Without the images, reproduce each line of the material exactly.
▼
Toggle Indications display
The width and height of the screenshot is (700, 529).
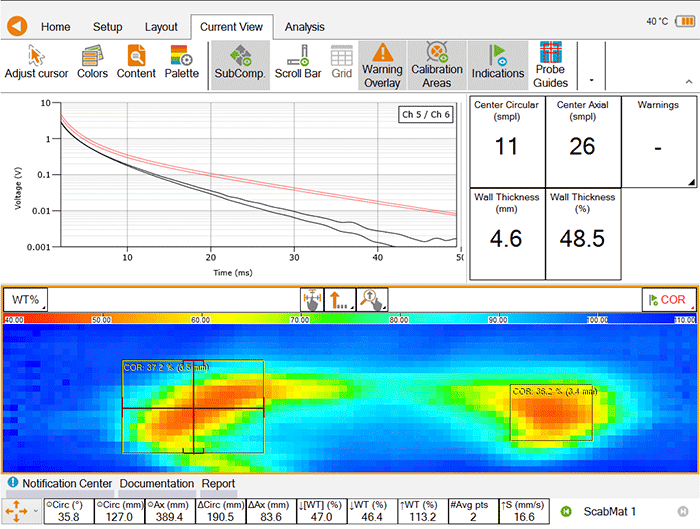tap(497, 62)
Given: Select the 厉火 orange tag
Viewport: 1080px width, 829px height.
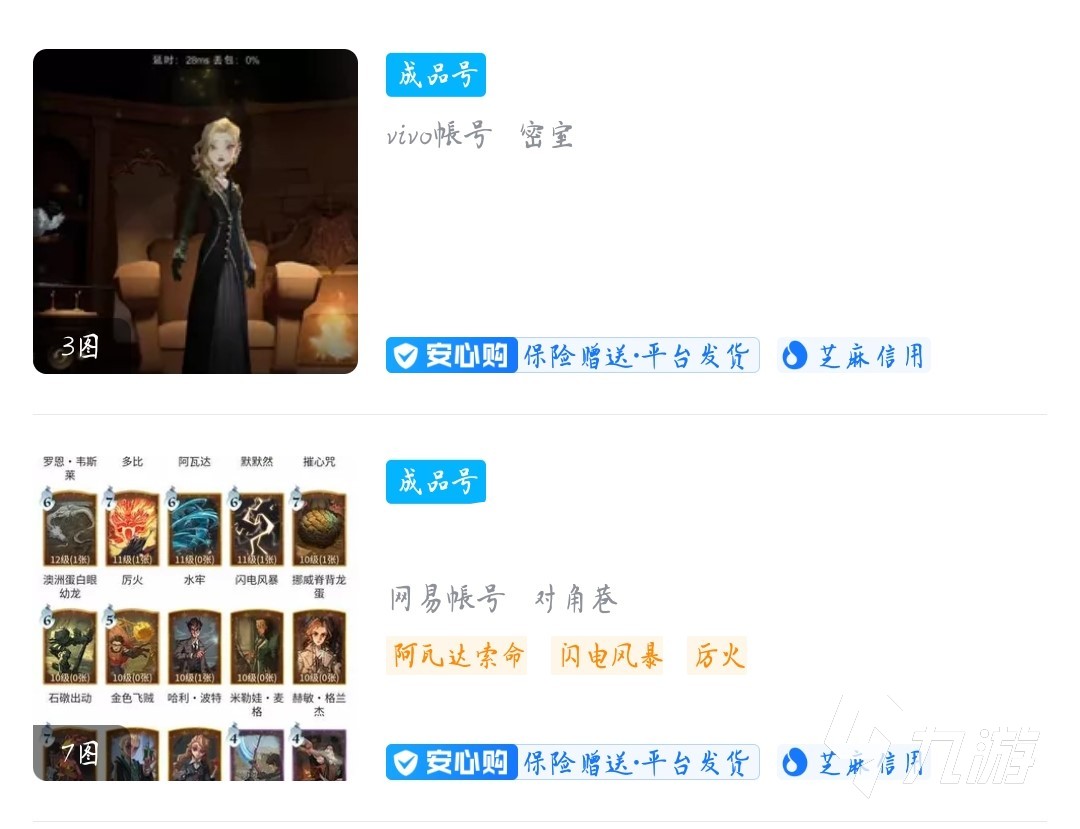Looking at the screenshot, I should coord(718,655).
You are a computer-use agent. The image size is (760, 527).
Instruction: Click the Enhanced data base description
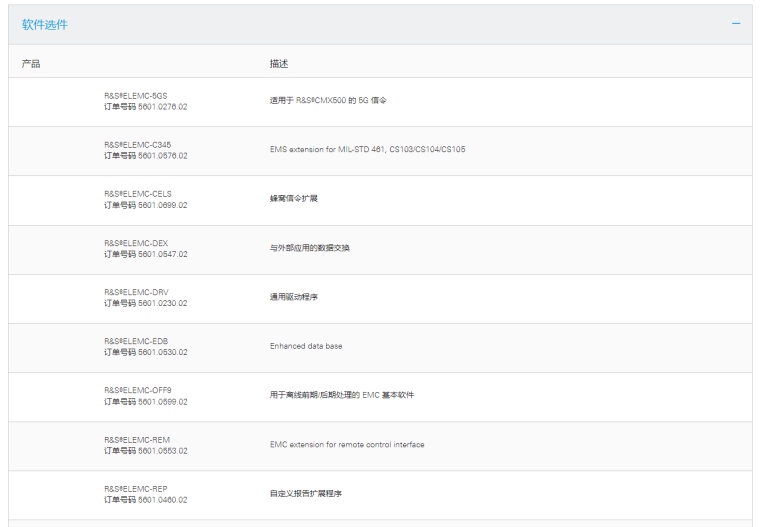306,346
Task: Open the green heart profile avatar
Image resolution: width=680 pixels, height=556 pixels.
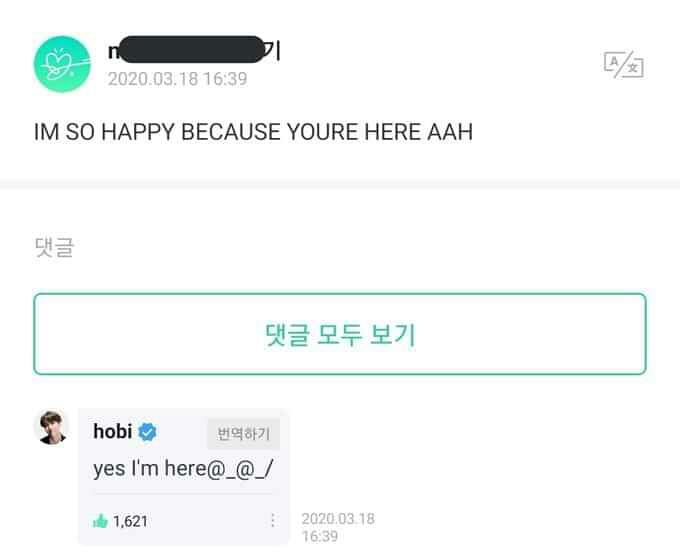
▲
→ Response below
Toggle Indications display
The width and height of the screenshot is (700, 529).
tap(497, 62)
Given: Select the 厉火 orange tag
Viewport: 1080px width, 829px height.
Looking at the screenshot, I should coord(718,655).
You are a computer-use agent. The image size is (760, 527).
Instruction: Click the Enhanced data base description
306,346
Task: Open the green heart profile avatar
Image resolution: width=680 pixels, height=556 pixels.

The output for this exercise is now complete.